The proposed source association system is evaluated on the URMP dataset (). To our best knowledge, this is the only publicly available multi-track audio-visual music performance dataset that is suitable for our evaluations. It contains 44 classical chamber ensemble pieces ranging from duets to quintets, assembled from 149 individually recorded tracks. Each piece comes with an audio recording (48 kHz, 24 bits) of the ensemble performance along with the audio recording for each individual instrument track, an assembled video recording (1080P, 29.97 FPS) of all instrumentalists as a whole, pitch and note annotations for each track, and the corresponding MIDI file as music score. In the assembled video recording, players are arranged horizontally from left to right, with the right-front side exposed to camera. The video has a static view without camera panning or zooming or shot transitions during the whole performance. The whole dataset is accessible from ().

We further expand the dataset by creating all possible track combinations within each piece.
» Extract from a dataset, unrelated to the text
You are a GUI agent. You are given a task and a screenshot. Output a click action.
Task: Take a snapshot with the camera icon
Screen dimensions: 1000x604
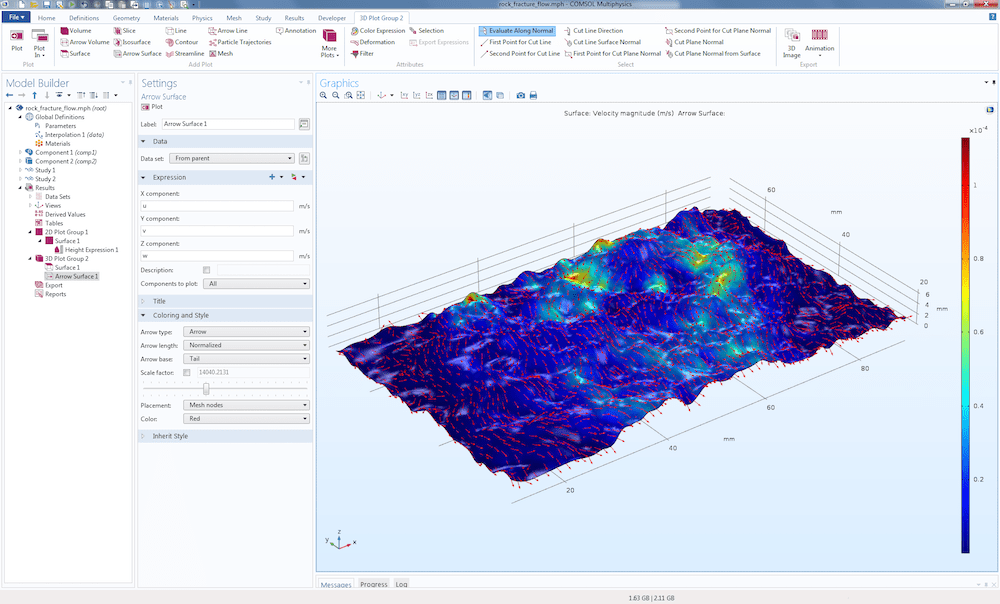[521, 95]
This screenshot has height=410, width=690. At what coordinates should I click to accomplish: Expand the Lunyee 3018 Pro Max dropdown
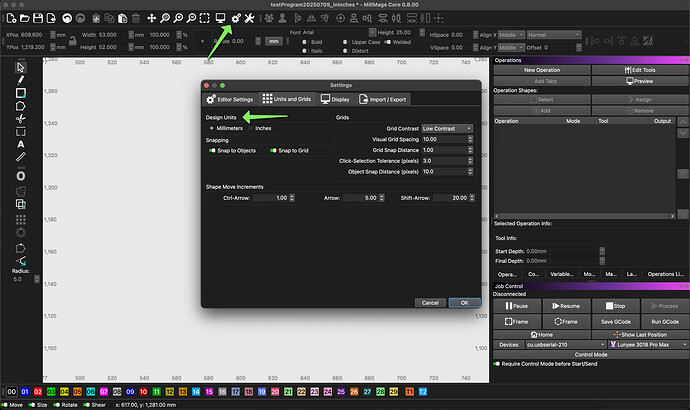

In the expanded set, audio is remixed from the provided individual audio tracks. For videos, we directly use the estimated pose of each player from the original video ensembles for augmented track combinations. This process gives equivalent results as if we first create the assembled videos of the augmented instrumental combinations and then run OpenPose on these assembled videos, but requires less computation in the experiments. For the example of a quartet, we further generate 6 duets and 4 trios from the 4 original tracks. Note that we do not combine tracks across pieces, to ensure the naturalness of the expanded set. The total expanded dataset comprises 171 duets, 126 trios, 47 quartets, and 7 quintets. The number of pieces for different instrument arrangements are listed in Table 1.

Table 1

The number of pieces for different instrument arrangements from the original and expanded URMP dataset.

StringWindMixedTotal

OriginalDuet26311
Trio26412
Quartet56314
Quintet2417

ExpandedDuet579123171
Trio416520126
Quartet1525747
Quintet2417

To further understand the dataset, we calculate the onset overlap rate for each original piece. This statistic is defined as the percentage of onset positions that are shared by two or more tracks for each piece. This statistic is relevant to the performance of the proposed source association approach, as two out of the three motion analysis modules rely on onset patterns to associate players with tracks. Figure 8 plots this statistic for all of the original 44 pieces. While the rate varies much from one piece to another, we see a general increasing trend as the polyphony increases.

Figure 8 

Onset overlap rate for each piece from the original URMP dataset.

4.2. System Setup

For implementation, the audio is processed with a frame length of 42.7 ms and a hop size of 10 ms for score following and pitch contour extraction. When calculating the vibrato correspondence, the motion curve extracted from the 29.97-frame-per-second (FPS) video is up-sampled to 100 FPS, enabling a synchronized time resolution between the audio and video. As vibrato detection is performed on 1-second segments and the onset likelihood curve from body motion is derived from a local maximum within future 30 video frames (≈1 second), the system has a 1-second inherent delay when it runs for real-time applications. The past 5 seconds of body and finger motion velocities are stored in memory to apply PCA (described in Section 3.2.1) and to calculate the weighting parameters in Eq. (7).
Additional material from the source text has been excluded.